The men I hired where quite capable, Mark Callaway is now in my possession, secured in my basement and out cold thanks to the sleep drug I injected him with, he will wake up within the hour and then our fun can begin….well I suppose I will be having the most fun considering what I am going to do to him.
Off course I had to….deal with one of them after three of them left, one of them remained, he started questioning me about what I was going to do to Mark, he had seen some of the stuff I had hidden in the basement and it had made he wary.
I did tell him what I meant to do and my reasoning behind it, surely he could see Mark was the reason people in WWE were not getting proper chances to be the best damn wrestlers they could be right?
Wrong, he looked at me like I was crazy, he called me crazy to, said I could not do that, I asked him why he cared so much about the man, he did not care for wrestling he told me, but his brother did, and he loved Mark, saw him as the greatest wrestler ever….makes me sick! It is because of Mark I had to leave the WWE; it is because of Mark my dream was crushed!
Oh, but he told me I was wrong! That if I refused to release Mark and turn myself in for some kind of psychological treatment or some crap like that, then he would go to the police and tell them everything, he had the gall to threaten me!
But I dealt with him, he had no idea I had guns hidden around the living area of my hideout, so naturally I got one of them out then went and blocked the door, pointing the gun at him, oh the fear in his eyes, that delicious fear that I will soon see in Mark.
Oh he tried to talk to me, to convince me not to go down that road, that once you kill there is no turning back but he did not know that his is not the first life that I have taken on this path to my well-deserved vengeance on Mark Callaway.
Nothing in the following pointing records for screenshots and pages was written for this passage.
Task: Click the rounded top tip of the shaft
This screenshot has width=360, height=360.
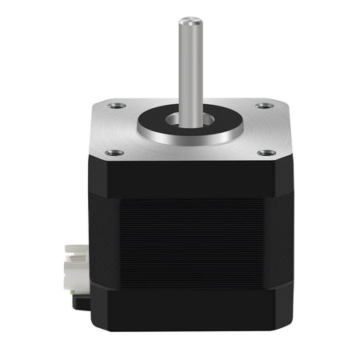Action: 188,20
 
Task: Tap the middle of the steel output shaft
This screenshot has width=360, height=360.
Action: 188,68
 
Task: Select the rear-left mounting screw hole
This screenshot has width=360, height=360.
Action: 118,104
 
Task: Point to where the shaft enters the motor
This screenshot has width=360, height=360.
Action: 189,120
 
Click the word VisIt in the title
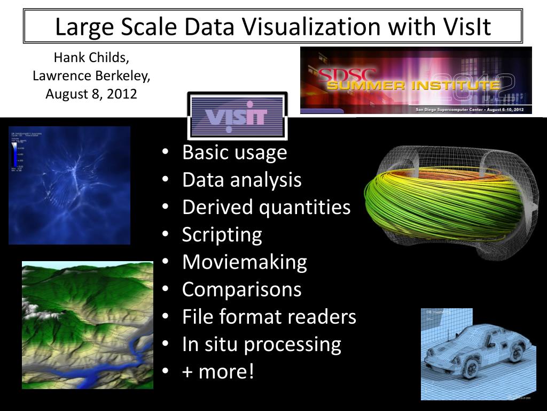(465, 26)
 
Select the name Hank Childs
(91, 58)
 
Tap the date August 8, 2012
(91, 94)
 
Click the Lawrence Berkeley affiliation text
(91, 76)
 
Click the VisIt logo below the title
(237, 116)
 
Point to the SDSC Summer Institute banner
(416, 80)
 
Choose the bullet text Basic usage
(235, 153)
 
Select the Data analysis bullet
(241, 180)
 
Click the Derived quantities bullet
(266, 207)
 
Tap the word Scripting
(222, 234)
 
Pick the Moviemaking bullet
(244, 262)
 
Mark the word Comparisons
(241, 290)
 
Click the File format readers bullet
(269, 317)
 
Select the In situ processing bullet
(261, 344)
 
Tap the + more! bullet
(218, 371)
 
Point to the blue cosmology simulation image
(69, 185)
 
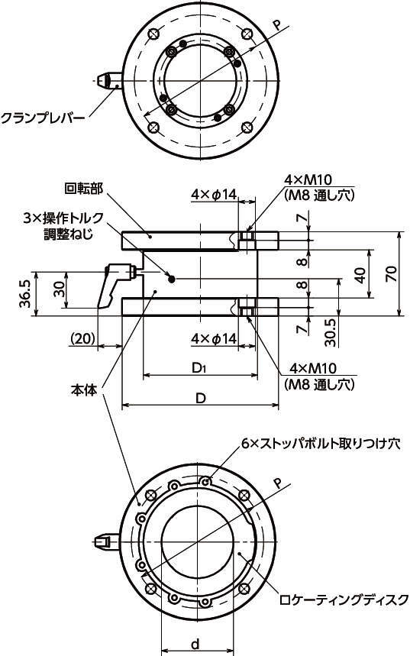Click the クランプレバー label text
[x=43, y=118]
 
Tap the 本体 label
[x=84, y=390]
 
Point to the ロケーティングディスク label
[x=344, y=599]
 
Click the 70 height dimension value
[x=392, y=273]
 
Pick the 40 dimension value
[x=360, y=274]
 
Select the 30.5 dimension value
[x=331, y=333]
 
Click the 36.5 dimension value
[x=25, y=294]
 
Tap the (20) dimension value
[x=82, y=338]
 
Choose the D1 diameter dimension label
[x=200, y=368]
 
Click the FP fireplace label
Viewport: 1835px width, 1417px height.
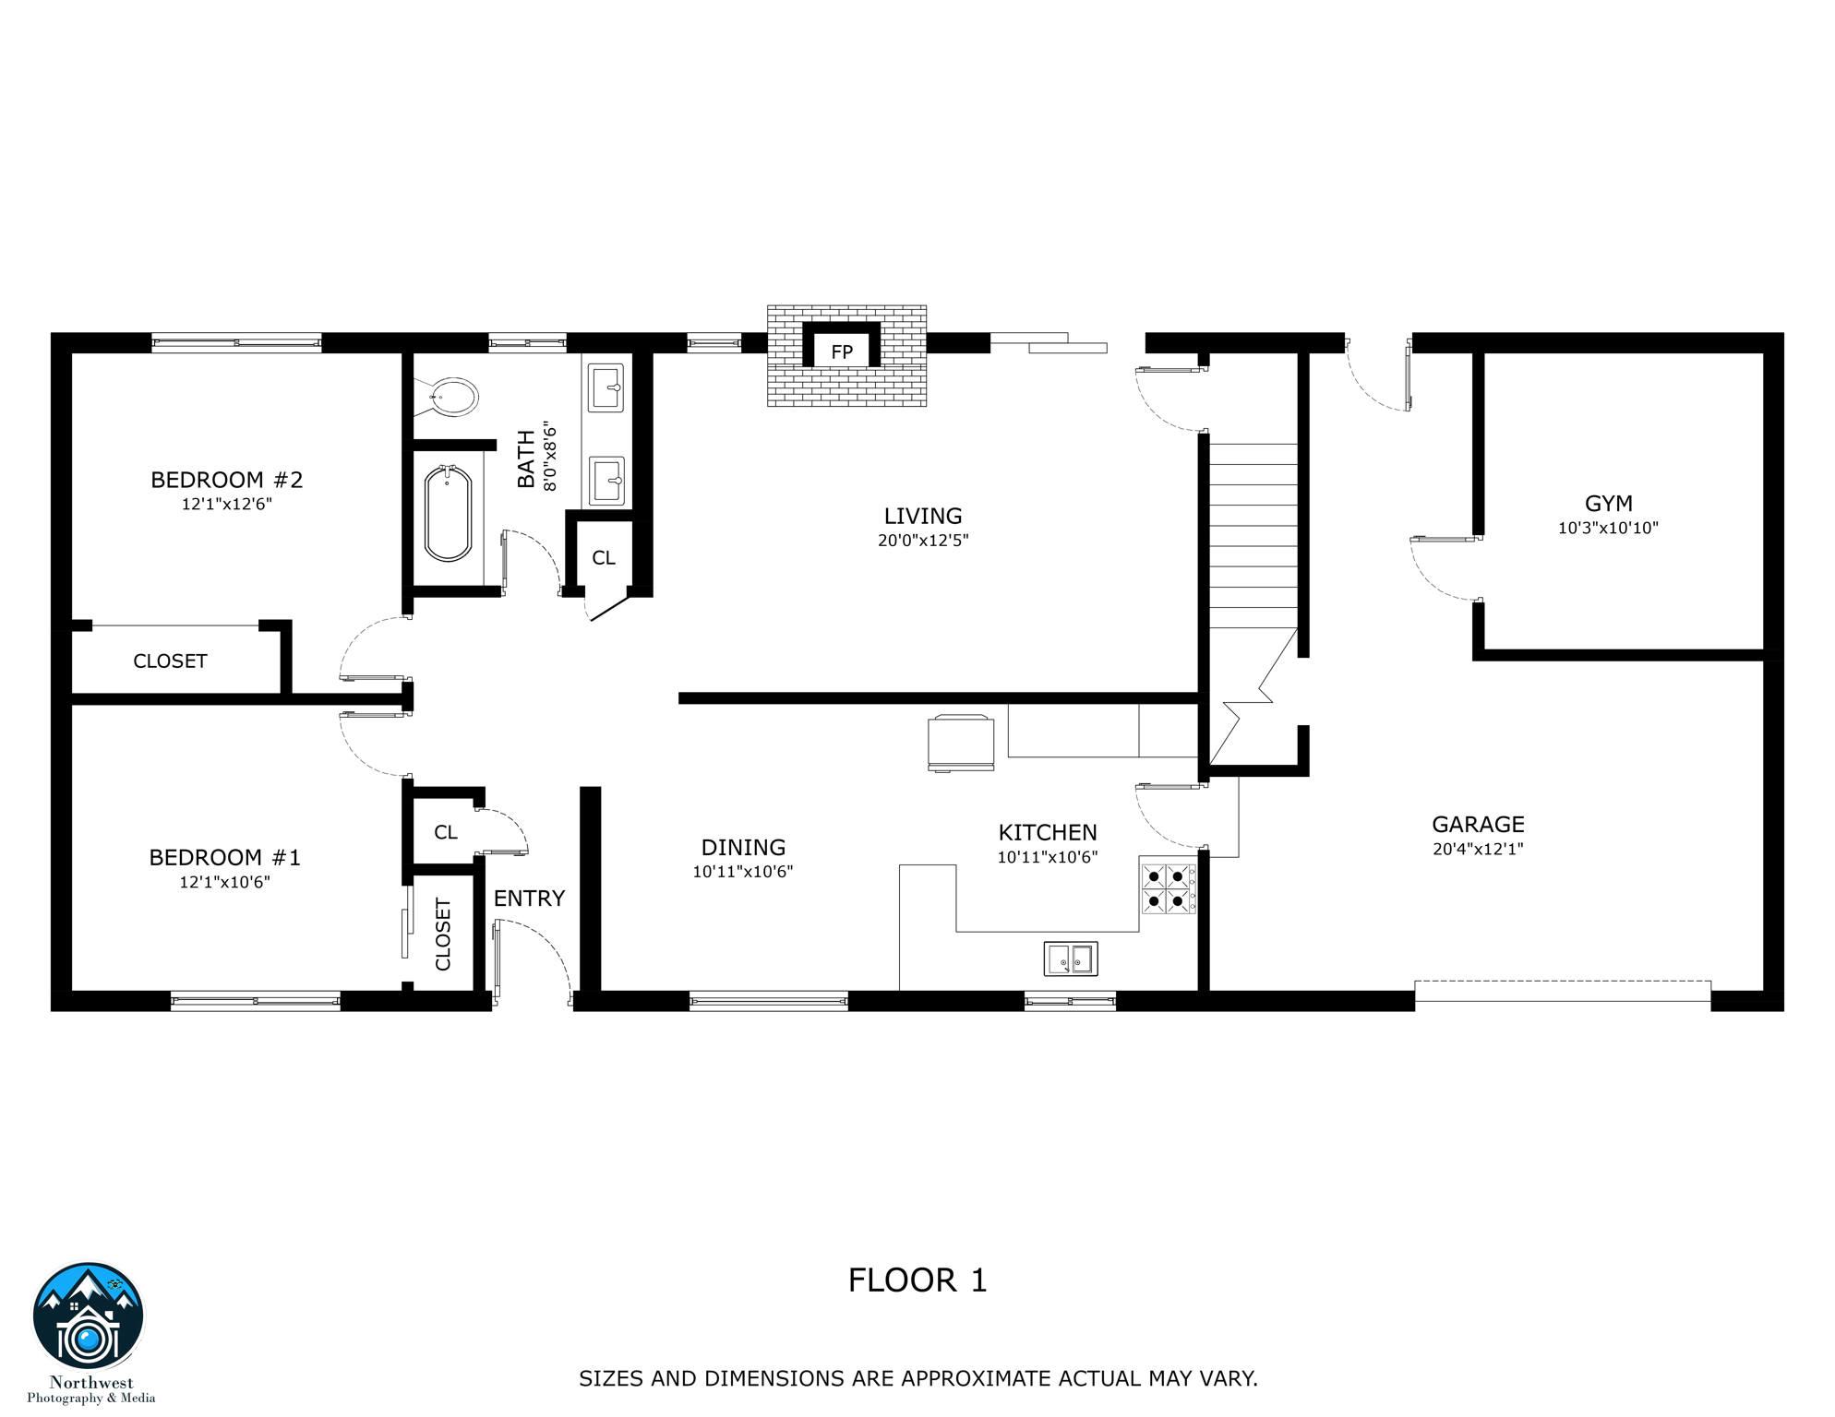pos(841,351)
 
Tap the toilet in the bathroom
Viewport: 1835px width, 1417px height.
pos(453,398)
I did not tell him that though, I pressed the trigger and shot him, clear through the head, blood and brain matter spraying out of the hole now in his head as he dropped to the floor, blood oozing out and to the floor dying it red.
I will need to clean up the blood and brain matter and deal with the body….I will bury him outside, deep in the earth, just like I buried my dear older brother when he tried to stop me.
Yes, I killed my brother, see me and him? It was our dream to be in WWE and we went together, trained together in their training facility, went on to their main shows together he got a few chances, but nothing good enough, me? I got none, nada, Zilch! I got mad and I knew who was to blame, Mark Callaway!
So, I left, McMahon let me leave and then I began plotting my revenge, if I took out Callaway WWE would lose the creature that kept them from giving proper chances to the rest of us!
But my brother saw what I was planning, he saw the drawings, the lists I was doing to plan and confronted me one night, told me to stop what I was doing or he would go to police about me, my own flesh and blood betrayed me!
But I would not let him, I took a knife, the sharpest we had and attacked him, I stabbed him in the throat, the blood sputtering out and hitting my clothes and staining my hands with his life, but I kept stabbing him, over and over again until I was sure that he was dead.
I had to deal with his body after that and the blood, I took a shower to clean it of, changed clothes, then faked his handwriting to write a suicide note, that I left on the kitchen table, for all intents and purposes people would think he had killed himself and done somewhere where he could not be found, in reality I took his body, wrapped up in a sack for trash along with the knife and my dirty clothes, to the forest hut our family owned, but now that I am all left of the family, our parents dead in a plane crash, it was mine now and with the large basement and the far out location, it would be perfect for my needs.
I buried my brother outside, buried him deep in the ground but did not mark his grave, he did not deserve a marker for his betrayal against me, I will bury the other body the same way.
No one is going to stop me from my revenge no one!!!!!!!!